Live Nation – the parent company of Ticketmaster – has acknowledged that it had suffered a data breach in connection to its user data.

According to a report by Hackread (via Billboard), the compromise in data was carried out by a well known hacker group called ShinyHunters, who claimed that they had stolen 1.3 terabytes of data from Ticketmaster.

Details obtained from the 560million customers include full names, addresses, email addresses, phone numbers, ticket sales and event details, order information, and partial payment card data. They have threatened to sell the data for $500,000 (£393,800).

The ticketing company previously urged its users to carry out checks due to the data breach.

A ticketmaster website is shown on a computer screen on November 18, 2022. CREDIT: Joe Raedle/Getty Images

Live Nation has now confirmed the matter in an SEC filing on Friday (May 31). According to the filing, the company identified unauthorized activity on the database on May 20 and proceeded to launch an investigation. They stated that they have notified and are cooperating with law enforcement.

In the filing, Ticketmaster said that the breach “has not had, and we do not believe it is reasonably likely to have, a material impact on our overall business operations or on our financial condition or results of operations.”

As per Rolling Stone, a source with knowledge of the matter has shared that at the moment, there is no evidence of account credentials being compromised.

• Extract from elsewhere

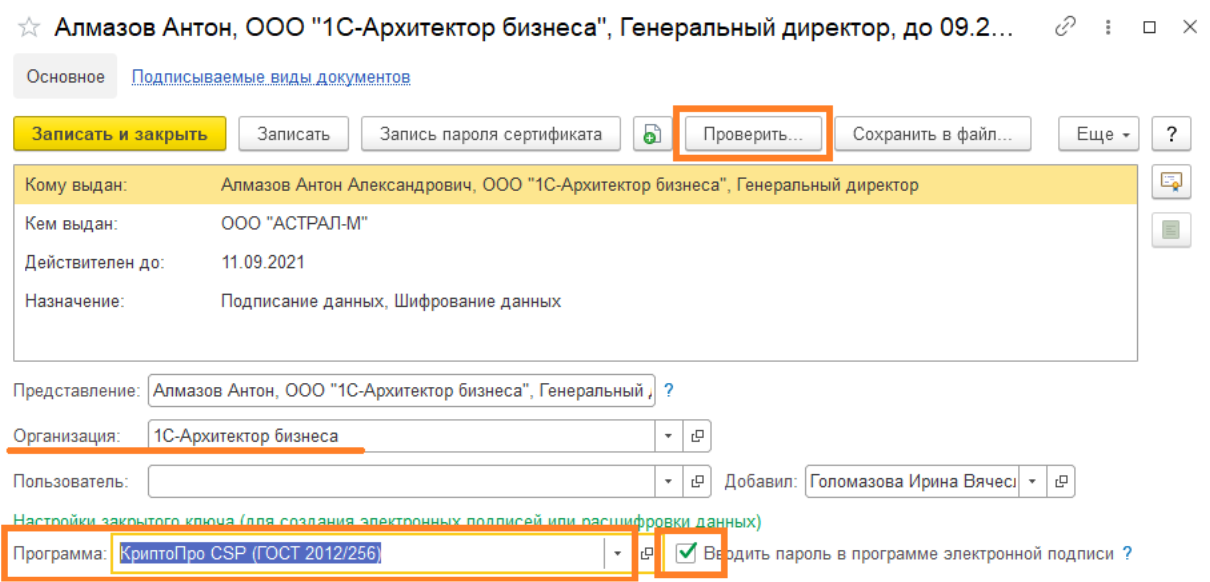Switch to the Основное tab
Viewport: 1210px width, 582px height.
point(65,77)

The filing also said that the breach occurred on “a third-party cloud database environment containing Company data” and not on Ticketmaster’s servers.

As confirmed to Rolling Stone by Ticketmaster, it was a database the company hosted through the cloud data company Snowflake. The filing did not provide any details on what may have caused the data breach.

Reports of the data breach come just days after the United Justice Department filed a sprawling antitrust lawsuit against Live Nation, and alleged that the ticket giant has taken abusive steps to remove competition in the United States.

In this photo illustration a Ticketmaster logo seen displayed on a smartphone. Credit: Mateusz Slodkowski/GETTY
In this photo illustration a Ticketmaster logo seen displayed on a smartphone. Credit: Mateusz Slodkowski/GETTY

Jake Moore, a Global Cybersecurity Advisor at cybersecurity firm ESET, told The Sun that he advises Ticketmaster customers to change their password on the site as soon as possible. He also urged users to keep an eye out for follow-up emails from the company asking for information.

“The amount of highly personal data in this extremely large breach makes this extra worrying for all those involved. Ticketmaster is choosing not to pay the ransom which is slowly becoming more common as aftermath clean-ups improve,” he said.

“As the sensitive information is now up for sale, those affected must remain extra careful, change their passwords and steer clear of follow-up emails, texts and calls claiming to be from companies and requesting information. High profile data breaches can have long-lasting effects on customers including identity theft and financial fraud.”

In other Ticketmaster news, in October last year the company announced a new plan to allow fans to contribute directly to the Music Venue Trust (MVT) to help support UK grassroots venues.

This content was originally sourced and posted at NME »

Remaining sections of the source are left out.